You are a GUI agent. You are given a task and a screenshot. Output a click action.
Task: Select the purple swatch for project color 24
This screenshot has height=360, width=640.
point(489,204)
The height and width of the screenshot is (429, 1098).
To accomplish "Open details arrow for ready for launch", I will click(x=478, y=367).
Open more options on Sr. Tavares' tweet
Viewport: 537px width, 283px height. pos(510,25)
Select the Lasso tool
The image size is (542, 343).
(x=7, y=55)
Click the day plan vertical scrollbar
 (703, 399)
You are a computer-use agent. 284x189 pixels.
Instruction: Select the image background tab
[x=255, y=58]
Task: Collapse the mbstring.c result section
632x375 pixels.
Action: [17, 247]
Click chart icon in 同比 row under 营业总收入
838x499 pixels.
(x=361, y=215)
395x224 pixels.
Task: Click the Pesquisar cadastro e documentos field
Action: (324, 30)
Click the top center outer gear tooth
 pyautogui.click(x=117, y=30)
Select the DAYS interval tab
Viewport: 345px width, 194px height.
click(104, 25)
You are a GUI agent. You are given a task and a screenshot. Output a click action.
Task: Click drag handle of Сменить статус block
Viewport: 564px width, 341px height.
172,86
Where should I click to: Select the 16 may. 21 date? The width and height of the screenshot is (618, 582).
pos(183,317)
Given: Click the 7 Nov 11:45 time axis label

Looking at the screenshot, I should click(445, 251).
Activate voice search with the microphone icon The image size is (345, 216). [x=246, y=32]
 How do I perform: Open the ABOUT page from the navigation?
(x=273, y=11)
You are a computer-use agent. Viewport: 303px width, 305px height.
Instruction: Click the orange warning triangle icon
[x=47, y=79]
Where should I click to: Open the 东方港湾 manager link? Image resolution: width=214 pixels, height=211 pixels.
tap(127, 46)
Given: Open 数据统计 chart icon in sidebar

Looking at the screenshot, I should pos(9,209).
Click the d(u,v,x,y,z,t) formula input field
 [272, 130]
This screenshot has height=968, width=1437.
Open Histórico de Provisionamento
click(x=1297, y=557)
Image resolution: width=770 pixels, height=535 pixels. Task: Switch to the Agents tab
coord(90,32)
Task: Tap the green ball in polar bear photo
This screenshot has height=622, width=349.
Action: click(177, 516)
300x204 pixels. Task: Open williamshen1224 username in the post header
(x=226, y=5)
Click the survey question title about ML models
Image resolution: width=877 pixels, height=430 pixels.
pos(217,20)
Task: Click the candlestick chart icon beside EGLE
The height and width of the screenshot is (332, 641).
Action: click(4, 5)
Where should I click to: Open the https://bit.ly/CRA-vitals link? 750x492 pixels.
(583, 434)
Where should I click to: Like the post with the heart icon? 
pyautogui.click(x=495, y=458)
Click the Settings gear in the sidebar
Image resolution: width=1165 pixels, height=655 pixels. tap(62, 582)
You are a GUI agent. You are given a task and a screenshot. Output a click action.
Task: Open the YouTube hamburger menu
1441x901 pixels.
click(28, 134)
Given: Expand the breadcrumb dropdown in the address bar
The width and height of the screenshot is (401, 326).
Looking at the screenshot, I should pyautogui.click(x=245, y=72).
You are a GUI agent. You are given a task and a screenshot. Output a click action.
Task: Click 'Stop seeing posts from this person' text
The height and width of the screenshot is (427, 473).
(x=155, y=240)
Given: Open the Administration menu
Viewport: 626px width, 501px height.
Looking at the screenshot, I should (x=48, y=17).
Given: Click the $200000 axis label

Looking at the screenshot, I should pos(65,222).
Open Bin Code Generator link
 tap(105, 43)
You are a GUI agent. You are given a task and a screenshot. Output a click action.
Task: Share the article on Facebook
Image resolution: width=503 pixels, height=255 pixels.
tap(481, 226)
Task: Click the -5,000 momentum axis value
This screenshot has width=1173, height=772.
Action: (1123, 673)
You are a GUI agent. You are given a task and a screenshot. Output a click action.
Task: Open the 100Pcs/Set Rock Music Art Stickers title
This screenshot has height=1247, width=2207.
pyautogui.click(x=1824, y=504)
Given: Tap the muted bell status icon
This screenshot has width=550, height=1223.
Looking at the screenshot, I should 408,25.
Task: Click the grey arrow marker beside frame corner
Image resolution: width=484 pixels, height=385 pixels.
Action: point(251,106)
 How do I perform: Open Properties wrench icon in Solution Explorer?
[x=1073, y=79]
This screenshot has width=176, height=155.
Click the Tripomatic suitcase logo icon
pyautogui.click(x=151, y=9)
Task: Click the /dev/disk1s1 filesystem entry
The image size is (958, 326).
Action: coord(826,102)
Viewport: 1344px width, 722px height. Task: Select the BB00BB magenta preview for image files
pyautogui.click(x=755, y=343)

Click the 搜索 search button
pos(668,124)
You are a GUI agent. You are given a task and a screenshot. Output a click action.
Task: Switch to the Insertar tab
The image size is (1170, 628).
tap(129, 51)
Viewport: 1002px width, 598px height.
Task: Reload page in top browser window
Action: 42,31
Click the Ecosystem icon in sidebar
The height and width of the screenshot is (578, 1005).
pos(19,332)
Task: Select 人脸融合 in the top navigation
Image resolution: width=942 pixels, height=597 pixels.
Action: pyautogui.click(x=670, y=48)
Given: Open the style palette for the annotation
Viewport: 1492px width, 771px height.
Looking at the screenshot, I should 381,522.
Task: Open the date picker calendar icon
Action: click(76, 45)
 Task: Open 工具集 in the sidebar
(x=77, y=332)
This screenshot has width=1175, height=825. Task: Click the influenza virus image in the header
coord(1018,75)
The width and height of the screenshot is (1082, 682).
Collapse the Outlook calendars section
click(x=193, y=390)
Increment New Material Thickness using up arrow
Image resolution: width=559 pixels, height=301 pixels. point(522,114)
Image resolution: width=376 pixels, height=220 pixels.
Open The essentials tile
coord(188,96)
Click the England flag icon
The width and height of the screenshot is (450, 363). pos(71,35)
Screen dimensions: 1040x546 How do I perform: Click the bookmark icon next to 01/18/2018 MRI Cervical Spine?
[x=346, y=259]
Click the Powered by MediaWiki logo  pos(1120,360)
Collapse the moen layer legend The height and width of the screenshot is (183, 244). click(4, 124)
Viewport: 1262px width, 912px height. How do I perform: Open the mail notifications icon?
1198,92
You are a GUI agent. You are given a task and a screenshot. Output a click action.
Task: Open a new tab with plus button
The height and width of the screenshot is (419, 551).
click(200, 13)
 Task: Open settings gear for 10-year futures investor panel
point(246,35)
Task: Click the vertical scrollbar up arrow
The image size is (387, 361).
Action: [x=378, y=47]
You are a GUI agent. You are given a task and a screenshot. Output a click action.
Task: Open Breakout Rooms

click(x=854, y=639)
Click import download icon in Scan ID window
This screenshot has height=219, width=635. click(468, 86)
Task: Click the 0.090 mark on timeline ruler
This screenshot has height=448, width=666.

• ABOUT THIS EXERCISE: For this exercise, please output exactly the lines above starting at the line with "This screenshot has width=176, height=155." and ending at the line with "Task: Select 人脸融合 in the top navigation", ends included.

• YOUR RESPONSE:
This screenshot has width=176, height=155.
Click the Tripomatic suitcase logo icon
pyautogui.click(x=151, y=9)
Task: Click the /dev/disk1s1 filesystem entry
The image size is (958, 326).
Action: coord(826,102)
Viewport: 1344px width, 722px height. Task: Select the BB00BB magenta preview for image files
pyautogui.click(x=755, y=343)

Click the 搜索 search button
pos(668,124)
You are a GUI agent. You are given a task and a screenshot. Output a click action.
Task: Switch to the Insertar tab
The image size is (1170, 628).
tap(129, 51)
Viewport: 1002px width, 598px height.
Task: Reload page in top browser window
Action: 42,31
Click the Ecosystem icon in sidebar
The height and width of the screenshot is (578, 1005).
pos(19,332)
Task: Select 人脸融合 in the top navigation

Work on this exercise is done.